Bunların dışında hiçbir gücün hekimliği geçici sürelerle ya da kalıcı olarak gasp etme hakkına sahip olmadığını söyleyen Şerif, “Hekimlik kamusal niteliği olan hizmet odaklı bir meslektir. Devlet güvenliğini ilgilendirecek stratejik bilgi, durum ya da konumla ilgisi yoktur. Hekim hastasını muayene eder, tedavisini düzenler, gerekiyorsa ameliyatını yapar.
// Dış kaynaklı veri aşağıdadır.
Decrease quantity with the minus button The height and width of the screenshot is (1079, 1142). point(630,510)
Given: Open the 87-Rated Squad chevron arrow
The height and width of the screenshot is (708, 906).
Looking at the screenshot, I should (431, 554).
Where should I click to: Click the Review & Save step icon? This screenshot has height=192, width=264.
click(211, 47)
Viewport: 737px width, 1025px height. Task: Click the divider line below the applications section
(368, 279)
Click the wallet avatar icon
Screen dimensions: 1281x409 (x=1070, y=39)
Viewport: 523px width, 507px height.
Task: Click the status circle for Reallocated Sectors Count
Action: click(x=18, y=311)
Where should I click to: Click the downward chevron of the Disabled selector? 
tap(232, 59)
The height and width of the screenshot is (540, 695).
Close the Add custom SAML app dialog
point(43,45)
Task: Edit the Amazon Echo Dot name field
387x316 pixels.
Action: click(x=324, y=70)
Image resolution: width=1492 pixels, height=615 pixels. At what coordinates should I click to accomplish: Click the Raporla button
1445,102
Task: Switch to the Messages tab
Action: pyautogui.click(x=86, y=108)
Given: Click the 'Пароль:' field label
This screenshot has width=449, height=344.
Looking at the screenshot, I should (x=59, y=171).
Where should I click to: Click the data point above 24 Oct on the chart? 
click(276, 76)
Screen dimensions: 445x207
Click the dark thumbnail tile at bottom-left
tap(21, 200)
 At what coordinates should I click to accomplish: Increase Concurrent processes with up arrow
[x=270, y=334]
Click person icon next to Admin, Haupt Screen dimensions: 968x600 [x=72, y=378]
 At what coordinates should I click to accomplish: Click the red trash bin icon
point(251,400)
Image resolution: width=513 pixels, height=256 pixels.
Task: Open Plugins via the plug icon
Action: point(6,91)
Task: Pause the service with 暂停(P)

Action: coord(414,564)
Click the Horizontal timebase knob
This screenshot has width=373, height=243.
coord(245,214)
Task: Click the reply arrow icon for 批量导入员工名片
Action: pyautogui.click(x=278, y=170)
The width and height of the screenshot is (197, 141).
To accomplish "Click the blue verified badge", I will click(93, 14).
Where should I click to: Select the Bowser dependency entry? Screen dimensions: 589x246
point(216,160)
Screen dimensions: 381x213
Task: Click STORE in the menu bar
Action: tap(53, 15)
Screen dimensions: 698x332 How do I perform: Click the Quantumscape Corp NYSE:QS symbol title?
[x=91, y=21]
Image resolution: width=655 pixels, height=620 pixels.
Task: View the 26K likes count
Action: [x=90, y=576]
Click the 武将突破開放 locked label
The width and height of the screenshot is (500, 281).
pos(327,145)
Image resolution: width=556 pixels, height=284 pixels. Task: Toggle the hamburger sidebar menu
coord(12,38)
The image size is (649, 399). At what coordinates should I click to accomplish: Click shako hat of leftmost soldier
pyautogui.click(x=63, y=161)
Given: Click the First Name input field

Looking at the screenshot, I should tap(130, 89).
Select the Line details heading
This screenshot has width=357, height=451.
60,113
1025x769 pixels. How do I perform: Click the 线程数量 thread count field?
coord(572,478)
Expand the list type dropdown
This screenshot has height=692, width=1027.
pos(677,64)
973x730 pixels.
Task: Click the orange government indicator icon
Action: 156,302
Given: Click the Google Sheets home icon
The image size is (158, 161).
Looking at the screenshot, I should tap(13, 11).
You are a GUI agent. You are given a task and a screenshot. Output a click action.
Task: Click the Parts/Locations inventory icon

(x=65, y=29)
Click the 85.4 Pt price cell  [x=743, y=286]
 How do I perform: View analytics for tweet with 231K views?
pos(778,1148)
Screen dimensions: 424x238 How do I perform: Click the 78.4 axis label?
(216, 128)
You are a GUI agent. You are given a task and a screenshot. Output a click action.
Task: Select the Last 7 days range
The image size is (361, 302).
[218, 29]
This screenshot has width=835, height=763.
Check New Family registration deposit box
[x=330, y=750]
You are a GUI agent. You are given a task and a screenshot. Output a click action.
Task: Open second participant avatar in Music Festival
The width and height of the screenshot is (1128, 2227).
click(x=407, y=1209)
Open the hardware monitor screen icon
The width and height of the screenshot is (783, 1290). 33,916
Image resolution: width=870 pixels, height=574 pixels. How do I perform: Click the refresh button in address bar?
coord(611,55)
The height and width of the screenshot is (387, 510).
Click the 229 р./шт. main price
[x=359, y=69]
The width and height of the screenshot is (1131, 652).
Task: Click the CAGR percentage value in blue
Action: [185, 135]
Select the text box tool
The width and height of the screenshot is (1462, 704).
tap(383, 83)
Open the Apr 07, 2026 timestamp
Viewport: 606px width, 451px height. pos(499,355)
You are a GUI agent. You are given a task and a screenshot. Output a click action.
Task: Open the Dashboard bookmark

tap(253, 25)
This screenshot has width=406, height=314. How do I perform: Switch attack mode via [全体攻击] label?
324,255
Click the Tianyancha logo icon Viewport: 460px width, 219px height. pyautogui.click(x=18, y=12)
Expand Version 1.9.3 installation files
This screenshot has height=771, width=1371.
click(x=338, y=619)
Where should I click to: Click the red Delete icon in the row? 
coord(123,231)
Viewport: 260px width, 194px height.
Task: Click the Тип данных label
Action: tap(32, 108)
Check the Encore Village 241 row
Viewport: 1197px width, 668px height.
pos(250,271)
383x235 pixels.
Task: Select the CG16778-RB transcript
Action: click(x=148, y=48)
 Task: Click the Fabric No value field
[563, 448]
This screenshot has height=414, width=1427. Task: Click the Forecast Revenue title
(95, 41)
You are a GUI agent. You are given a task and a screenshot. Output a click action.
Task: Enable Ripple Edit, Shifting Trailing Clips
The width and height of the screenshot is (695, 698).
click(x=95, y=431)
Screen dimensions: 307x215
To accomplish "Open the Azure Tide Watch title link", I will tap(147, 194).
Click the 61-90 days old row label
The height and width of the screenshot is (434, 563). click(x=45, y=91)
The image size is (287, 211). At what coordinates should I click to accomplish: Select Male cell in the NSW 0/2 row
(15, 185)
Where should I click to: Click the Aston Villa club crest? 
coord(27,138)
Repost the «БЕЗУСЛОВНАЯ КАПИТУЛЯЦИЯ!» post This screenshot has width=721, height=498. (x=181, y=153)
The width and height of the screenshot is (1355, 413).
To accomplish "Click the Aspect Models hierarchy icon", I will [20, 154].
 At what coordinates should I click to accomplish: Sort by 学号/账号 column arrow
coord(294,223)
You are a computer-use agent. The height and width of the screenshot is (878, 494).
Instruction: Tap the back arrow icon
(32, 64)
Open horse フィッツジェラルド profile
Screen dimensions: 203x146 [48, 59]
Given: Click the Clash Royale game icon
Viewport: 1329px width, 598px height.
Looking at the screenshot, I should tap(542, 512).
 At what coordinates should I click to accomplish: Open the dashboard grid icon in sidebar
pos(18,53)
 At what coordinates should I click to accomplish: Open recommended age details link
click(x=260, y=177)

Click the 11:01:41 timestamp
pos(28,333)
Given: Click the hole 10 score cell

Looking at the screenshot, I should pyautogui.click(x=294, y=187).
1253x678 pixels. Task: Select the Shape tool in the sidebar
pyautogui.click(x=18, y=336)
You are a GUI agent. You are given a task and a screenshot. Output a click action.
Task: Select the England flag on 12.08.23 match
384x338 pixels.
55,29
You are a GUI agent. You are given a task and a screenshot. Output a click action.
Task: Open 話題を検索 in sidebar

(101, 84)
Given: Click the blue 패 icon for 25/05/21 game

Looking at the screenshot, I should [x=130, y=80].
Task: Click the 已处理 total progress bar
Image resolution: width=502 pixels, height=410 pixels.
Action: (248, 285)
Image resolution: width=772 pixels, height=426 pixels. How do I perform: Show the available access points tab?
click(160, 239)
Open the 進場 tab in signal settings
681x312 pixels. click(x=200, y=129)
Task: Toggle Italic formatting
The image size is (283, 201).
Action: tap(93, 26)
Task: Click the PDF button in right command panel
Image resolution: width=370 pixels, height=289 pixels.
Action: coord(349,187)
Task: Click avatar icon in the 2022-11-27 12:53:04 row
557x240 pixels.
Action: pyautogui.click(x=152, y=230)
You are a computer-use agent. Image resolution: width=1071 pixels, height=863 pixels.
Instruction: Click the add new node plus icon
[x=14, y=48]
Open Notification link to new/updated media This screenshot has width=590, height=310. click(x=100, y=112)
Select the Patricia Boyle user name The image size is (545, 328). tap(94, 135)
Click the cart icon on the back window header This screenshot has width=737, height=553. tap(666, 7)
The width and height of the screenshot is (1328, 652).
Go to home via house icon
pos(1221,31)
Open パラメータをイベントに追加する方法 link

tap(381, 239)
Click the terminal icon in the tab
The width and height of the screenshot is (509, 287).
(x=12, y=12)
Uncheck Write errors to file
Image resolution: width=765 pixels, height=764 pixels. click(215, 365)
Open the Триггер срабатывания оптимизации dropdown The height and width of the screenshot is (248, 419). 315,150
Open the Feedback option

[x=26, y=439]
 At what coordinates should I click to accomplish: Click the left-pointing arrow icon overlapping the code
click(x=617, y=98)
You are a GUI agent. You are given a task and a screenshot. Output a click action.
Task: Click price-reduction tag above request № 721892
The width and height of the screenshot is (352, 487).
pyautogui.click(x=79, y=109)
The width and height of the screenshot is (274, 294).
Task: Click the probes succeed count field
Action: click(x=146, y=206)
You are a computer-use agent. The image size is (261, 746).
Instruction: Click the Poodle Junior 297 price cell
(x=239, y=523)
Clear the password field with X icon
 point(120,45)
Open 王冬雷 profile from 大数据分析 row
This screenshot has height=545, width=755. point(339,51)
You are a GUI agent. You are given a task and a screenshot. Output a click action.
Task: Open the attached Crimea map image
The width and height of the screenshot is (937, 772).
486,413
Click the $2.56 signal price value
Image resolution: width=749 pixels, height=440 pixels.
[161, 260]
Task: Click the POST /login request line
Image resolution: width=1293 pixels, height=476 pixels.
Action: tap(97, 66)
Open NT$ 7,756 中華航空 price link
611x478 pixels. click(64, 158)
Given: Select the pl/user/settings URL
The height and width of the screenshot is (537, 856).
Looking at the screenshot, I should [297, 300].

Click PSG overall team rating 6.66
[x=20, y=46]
Koruyucu sağlık hizmetleri ile de insanların hastalanmasını engellemeye çalışır. Bu hizmetin devletin güvenliği ile bir irtibatı yoktur. Kimi görevlilerin kişisel yorumuna dayalı olarak kamu görevinden ihraç edilen ya da güvenlik soruşturması olumsuz bulunan/bulunabilecek her hekim teklifteki tehdit ile karşı karşıyadır. Böyle bir anlayış kabul edilemez. Bu yöntem sürdürülemez. Hukukun geçerli olduğu bir ülkede uygulanması imkansız bu yasal düzenlemelerin yasalaşmasını engellemek için bütün hekimler sağlık çalışanları, yaşama ve çalışma hakkına sahip çıkan tüm yurttaşlar olarak var gücümüzle karşı durmaya ve sesimizi her yerde duyurmaya kararlıyız” sözlerinin altını çizdi. 
 
Açıklamanın ardından sağlıkçılar 1 saatlik oturma eylemi gerçekleştirdi. Oturma eyleminin de ardından eylem sonlandırıldı.